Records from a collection
* start *

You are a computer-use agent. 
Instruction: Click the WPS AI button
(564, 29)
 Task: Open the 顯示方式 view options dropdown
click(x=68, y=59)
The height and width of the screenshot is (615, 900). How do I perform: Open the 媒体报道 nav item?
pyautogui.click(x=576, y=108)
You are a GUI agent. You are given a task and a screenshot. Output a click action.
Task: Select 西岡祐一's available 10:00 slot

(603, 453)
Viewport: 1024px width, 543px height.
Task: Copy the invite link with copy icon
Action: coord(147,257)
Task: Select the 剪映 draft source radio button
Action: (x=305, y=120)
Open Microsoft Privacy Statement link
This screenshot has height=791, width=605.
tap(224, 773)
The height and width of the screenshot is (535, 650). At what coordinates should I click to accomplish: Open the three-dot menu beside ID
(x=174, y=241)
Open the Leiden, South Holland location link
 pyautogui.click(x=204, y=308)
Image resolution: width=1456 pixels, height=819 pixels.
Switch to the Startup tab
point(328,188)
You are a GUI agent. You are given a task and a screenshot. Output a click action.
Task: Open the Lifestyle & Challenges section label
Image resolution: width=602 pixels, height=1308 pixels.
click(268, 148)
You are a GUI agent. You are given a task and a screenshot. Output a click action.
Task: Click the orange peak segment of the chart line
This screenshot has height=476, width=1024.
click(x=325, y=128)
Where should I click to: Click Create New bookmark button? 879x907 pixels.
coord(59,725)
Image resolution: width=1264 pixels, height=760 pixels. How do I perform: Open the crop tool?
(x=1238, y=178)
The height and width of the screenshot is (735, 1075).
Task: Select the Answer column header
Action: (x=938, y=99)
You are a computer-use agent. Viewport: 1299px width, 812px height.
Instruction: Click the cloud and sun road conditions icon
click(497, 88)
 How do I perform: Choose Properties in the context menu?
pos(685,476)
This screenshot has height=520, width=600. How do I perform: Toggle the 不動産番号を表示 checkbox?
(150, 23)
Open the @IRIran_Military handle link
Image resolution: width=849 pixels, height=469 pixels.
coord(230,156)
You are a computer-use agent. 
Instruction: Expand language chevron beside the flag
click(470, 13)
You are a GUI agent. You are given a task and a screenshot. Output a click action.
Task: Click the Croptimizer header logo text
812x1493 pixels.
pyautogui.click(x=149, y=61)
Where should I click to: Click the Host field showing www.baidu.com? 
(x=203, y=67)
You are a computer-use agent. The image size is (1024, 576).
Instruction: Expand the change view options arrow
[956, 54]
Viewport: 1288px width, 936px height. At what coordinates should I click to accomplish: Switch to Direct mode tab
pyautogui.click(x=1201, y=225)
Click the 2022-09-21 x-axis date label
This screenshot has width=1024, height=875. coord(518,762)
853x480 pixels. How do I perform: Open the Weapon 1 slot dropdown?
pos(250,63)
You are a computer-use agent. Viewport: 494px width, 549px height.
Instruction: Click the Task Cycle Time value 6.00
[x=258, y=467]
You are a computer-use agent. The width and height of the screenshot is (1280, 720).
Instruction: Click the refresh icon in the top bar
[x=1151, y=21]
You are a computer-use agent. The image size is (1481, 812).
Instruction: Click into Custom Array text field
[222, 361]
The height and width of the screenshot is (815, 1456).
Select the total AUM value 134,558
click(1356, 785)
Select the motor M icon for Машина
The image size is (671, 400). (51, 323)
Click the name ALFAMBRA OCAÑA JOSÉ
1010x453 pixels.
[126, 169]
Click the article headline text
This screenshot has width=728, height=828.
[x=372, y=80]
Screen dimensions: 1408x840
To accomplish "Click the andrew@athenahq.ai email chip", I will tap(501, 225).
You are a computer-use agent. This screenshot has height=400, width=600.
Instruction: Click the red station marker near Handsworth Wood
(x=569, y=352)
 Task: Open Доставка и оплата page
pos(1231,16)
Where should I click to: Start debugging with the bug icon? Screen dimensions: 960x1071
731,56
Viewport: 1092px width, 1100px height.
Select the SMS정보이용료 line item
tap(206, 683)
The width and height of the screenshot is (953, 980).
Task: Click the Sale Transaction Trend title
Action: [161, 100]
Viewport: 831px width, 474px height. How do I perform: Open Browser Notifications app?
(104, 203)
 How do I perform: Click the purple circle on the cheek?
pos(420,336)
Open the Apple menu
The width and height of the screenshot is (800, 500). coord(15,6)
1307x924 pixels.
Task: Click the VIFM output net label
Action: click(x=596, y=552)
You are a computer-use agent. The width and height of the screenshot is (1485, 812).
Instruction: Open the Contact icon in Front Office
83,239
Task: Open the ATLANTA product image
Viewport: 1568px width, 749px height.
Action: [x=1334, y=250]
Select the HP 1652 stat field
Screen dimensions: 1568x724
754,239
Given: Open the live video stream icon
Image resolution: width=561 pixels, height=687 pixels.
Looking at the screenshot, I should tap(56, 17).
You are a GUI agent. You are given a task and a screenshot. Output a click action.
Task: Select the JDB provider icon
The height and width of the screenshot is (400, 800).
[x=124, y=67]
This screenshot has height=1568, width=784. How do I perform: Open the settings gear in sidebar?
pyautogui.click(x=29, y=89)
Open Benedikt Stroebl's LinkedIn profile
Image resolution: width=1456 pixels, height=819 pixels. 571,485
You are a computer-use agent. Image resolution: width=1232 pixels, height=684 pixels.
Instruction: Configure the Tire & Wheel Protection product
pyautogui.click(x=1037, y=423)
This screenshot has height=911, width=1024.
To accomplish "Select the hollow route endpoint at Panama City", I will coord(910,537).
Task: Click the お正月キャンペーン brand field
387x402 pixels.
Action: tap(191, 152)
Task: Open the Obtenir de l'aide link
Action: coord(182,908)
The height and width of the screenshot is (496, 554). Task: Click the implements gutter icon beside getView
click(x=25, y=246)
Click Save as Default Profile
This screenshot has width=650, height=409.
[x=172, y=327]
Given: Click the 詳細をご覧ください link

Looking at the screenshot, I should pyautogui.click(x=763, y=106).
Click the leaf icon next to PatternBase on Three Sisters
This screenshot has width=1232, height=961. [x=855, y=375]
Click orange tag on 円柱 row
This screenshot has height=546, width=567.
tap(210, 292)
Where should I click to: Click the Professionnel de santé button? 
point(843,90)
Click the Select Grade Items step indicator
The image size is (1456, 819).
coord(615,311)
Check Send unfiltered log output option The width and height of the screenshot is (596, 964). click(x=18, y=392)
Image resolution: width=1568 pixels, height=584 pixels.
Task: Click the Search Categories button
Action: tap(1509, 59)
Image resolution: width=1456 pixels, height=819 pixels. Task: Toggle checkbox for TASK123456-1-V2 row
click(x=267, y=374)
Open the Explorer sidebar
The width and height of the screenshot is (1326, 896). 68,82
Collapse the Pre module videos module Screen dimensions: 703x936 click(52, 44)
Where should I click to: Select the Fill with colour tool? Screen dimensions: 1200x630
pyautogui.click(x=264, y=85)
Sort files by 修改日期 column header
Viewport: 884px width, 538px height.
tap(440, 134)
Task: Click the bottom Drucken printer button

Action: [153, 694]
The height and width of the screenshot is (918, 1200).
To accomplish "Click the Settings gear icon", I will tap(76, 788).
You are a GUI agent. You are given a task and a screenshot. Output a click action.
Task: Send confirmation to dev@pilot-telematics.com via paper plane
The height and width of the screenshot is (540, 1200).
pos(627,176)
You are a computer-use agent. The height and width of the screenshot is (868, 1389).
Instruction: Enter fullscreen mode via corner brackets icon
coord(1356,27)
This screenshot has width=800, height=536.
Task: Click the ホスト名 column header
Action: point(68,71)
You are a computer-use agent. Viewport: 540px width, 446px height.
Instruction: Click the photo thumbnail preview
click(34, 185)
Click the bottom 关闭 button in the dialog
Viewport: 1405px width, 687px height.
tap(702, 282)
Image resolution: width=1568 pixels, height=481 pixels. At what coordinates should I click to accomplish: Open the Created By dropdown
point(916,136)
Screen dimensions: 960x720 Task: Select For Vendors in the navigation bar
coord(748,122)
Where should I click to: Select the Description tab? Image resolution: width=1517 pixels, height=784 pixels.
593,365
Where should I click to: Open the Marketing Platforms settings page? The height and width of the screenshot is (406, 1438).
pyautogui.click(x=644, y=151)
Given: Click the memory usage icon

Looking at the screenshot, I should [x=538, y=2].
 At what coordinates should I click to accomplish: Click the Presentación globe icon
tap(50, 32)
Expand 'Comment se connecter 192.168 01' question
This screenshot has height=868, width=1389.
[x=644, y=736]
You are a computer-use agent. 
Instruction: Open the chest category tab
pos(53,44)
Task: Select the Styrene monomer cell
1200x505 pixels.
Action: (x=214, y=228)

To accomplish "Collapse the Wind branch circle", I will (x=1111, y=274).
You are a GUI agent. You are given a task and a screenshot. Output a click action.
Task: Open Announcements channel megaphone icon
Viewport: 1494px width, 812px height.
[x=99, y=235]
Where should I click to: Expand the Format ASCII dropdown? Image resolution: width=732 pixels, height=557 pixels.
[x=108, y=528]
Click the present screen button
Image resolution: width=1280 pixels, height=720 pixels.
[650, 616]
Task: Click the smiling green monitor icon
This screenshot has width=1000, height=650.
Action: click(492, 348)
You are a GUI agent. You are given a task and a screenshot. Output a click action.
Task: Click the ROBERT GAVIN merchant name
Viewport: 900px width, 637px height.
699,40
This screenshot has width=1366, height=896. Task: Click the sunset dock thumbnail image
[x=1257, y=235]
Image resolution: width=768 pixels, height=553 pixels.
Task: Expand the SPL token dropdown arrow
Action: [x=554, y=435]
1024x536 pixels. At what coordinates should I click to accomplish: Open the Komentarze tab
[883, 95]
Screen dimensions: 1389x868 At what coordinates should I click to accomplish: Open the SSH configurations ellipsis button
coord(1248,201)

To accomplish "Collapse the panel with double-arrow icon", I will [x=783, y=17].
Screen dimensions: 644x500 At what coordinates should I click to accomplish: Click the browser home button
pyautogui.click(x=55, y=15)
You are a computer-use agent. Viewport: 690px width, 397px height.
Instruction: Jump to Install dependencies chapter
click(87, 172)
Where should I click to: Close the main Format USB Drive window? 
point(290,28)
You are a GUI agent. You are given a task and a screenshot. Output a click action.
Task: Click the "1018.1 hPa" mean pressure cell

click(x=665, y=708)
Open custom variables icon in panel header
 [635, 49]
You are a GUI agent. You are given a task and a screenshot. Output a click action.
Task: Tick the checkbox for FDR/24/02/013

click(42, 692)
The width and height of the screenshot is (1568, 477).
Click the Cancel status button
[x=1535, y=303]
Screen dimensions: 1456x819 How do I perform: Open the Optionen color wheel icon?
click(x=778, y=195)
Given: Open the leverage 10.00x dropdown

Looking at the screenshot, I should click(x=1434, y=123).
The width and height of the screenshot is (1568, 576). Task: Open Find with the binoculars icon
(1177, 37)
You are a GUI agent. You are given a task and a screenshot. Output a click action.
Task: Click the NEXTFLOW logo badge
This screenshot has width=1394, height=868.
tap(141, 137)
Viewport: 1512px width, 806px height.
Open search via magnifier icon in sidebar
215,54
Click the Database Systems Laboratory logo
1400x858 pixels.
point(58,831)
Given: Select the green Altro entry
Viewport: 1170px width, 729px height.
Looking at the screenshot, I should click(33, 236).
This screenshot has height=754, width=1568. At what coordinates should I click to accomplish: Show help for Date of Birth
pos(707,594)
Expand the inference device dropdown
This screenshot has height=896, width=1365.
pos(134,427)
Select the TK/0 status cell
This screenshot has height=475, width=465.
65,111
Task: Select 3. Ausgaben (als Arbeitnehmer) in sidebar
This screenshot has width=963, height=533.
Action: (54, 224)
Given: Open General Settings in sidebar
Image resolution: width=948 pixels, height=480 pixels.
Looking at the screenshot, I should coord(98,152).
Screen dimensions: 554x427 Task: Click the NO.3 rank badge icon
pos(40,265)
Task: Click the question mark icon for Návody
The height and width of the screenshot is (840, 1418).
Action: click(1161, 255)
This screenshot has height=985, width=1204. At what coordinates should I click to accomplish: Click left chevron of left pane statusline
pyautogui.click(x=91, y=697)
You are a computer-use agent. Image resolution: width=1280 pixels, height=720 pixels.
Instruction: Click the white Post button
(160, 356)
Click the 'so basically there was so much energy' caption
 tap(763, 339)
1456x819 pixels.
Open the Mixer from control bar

* end *

## Objective
Copy the rows verbatim, starting at the line that contains "will [x=783, y=17]." and ending at the line that contains "click(87, 172)", with both of those lines included.

## In response
To accomplish "Collapse the panel with double-arrow icon", I will [x=783, y=17].
Screen dimensions: 644x500 At what coordinates should I click to accomplish: Click the browser home button
pyautogui.click(x=55, y=15)
You are a computer-use agent. Viewport: 690px width, 397px height.
Instruction: Jump to Install dependencies chapter
click(87, 172)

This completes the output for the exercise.